=== Problem details ===
From the line containing "At what coordinates should I click to accomplish: Click the blue" down to the line containing "You are a computer-use agent. Screen" in the records below, reproduce every line exactly, ends included, and omit all others.

[Information supplied]

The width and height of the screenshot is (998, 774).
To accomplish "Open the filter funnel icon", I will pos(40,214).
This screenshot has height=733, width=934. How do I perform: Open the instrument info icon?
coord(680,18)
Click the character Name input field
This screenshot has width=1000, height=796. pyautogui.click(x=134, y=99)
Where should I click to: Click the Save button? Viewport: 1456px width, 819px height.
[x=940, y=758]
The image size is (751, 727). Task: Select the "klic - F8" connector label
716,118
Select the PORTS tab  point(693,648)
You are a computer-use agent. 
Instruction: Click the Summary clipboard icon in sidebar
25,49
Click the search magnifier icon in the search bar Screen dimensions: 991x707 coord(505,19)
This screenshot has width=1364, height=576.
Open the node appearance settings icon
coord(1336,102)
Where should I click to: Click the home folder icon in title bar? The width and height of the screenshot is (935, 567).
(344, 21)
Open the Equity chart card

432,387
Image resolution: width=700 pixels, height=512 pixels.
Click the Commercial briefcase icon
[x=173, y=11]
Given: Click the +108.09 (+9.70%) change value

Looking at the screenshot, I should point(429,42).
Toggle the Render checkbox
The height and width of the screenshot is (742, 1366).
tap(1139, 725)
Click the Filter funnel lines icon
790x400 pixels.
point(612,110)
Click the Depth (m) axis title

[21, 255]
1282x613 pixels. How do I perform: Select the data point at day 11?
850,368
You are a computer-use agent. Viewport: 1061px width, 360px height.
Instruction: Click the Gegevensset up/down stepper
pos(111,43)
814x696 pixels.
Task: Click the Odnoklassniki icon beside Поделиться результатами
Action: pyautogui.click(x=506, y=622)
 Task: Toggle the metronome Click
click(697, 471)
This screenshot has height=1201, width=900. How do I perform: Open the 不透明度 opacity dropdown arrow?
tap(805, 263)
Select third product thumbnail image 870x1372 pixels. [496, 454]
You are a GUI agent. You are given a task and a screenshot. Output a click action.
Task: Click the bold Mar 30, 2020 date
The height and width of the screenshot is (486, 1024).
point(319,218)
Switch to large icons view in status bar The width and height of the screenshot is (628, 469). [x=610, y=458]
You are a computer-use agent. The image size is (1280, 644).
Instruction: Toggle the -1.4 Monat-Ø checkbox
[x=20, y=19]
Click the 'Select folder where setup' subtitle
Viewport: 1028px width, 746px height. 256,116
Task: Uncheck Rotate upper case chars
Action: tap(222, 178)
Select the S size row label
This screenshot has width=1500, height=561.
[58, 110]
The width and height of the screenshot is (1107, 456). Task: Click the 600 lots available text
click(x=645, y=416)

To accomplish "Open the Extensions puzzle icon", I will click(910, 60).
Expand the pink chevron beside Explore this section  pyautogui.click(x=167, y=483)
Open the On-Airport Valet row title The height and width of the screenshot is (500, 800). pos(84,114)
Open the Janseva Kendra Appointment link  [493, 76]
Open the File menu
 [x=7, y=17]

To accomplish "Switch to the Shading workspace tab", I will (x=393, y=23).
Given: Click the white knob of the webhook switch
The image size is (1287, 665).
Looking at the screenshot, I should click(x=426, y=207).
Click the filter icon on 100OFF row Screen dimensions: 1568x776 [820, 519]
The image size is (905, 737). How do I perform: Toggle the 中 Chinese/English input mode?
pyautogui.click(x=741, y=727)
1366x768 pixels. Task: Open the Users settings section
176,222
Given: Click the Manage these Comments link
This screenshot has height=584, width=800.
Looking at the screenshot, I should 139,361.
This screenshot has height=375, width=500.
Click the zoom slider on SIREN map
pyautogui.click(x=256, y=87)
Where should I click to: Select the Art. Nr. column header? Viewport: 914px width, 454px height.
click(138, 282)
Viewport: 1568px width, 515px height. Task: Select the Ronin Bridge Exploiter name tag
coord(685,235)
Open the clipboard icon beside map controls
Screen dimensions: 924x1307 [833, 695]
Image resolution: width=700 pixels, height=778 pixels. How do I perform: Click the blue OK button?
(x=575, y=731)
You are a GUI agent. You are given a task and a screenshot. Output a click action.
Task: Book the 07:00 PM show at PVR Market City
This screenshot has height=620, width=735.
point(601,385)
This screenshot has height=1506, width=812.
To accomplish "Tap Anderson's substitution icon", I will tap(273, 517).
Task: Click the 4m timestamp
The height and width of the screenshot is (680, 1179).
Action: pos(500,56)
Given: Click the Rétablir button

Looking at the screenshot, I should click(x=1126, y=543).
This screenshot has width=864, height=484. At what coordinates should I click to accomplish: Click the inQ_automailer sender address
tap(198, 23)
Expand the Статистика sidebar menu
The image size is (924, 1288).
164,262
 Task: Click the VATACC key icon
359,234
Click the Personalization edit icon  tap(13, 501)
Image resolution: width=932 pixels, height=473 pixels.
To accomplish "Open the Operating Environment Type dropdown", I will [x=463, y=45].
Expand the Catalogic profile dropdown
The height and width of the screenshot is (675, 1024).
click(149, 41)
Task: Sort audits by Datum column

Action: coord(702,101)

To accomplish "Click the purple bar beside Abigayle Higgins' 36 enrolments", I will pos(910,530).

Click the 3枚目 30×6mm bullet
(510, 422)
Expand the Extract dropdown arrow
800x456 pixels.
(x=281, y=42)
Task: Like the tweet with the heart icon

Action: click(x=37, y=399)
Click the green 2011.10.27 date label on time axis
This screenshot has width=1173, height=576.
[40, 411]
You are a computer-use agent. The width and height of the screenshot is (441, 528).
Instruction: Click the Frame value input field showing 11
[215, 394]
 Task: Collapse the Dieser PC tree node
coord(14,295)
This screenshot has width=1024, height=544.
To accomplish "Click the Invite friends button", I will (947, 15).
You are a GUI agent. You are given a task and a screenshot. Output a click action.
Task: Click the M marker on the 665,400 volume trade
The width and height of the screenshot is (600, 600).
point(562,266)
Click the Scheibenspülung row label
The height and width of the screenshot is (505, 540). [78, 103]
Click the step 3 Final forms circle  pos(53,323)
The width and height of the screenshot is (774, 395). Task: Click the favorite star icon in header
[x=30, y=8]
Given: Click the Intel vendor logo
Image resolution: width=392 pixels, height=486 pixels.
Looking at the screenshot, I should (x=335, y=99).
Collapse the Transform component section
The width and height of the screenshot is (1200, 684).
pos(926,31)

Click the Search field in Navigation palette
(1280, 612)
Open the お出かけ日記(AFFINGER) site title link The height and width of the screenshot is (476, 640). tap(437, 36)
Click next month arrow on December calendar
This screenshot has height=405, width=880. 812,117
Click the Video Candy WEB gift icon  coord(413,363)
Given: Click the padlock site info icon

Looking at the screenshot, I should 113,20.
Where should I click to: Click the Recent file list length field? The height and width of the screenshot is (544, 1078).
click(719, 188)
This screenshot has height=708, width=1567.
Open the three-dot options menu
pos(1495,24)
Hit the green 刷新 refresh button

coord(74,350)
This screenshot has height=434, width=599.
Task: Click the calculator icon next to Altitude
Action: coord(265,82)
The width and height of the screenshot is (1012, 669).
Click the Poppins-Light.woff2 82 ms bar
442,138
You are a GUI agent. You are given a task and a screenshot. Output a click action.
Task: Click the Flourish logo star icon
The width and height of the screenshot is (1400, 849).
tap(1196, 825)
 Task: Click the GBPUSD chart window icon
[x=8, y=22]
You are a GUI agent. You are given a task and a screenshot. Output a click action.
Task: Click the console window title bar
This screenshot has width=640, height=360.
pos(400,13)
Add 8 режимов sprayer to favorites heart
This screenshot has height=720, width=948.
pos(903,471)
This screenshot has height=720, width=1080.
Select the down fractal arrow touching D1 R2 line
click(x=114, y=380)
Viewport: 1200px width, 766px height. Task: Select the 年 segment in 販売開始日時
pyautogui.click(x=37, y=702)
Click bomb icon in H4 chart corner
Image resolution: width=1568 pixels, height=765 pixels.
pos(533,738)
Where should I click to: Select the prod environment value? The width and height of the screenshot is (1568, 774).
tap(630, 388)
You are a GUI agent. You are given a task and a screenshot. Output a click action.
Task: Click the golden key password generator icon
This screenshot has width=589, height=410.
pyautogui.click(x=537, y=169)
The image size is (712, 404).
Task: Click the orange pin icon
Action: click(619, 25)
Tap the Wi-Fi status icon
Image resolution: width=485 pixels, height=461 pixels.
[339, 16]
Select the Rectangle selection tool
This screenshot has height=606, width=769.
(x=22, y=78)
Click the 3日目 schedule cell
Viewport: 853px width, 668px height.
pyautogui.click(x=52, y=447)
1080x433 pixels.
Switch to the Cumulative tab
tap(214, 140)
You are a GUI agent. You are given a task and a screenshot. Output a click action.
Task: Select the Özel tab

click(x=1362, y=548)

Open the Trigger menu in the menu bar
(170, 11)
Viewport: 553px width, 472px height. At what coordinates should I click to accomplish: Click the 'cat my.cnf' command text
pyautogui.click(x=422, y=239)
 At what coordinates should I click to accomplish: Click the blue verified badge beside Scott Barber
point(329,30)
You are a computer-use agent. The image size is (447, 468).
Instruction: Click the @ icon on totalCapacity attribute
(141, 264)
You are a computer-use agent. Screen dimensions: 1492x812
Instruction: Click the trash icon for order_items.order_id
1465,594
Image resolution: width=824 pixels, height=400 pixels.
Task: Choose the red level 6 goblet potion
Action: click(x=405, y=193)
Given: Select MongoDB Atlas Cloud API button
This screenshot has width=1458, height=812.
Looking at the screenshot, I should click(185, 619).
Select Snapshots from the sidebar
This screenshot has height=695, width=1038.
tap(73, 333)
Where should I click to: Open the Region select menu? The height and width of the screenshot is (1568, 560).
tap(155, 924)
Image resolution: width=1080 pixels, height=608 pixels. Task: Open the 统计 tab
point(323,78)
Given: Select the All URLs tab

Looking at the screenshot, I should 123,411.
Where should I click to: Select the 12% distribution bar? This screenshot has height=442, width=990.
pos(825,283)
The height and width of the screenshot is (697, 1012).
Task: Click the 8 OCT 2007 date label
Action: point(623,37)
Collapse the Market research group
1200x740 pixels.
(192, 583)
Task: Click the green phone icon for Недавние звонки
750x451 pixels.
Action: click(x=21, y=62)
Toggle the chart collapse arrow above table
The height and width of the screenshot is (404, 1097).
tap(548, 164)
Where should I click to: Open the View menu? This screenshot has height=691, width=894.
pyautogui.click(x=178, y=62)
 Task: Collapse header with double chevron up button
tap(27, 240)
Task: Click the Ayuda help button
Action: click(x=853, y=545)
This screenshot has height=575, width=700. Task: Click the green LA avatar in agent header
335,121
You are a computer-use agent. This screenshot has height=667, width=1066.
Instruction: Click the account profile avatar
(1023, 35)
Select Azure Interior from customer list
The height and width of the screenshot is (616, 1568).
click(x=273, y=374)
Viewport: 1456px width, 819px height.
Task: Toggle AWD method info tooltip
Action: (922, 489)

[/Information supplied]

=== Result ===
 At what coordinates should I click to accomplish: Click the blue verified badge beside Scott Barber
point(329,30)
You are a computer-use agent. The image size is (447, 468).
Instruction: Click the @ icon on totalCapacity attribute
(141, 264)
You are a computer-use agent. Screen dimensions: 1492x812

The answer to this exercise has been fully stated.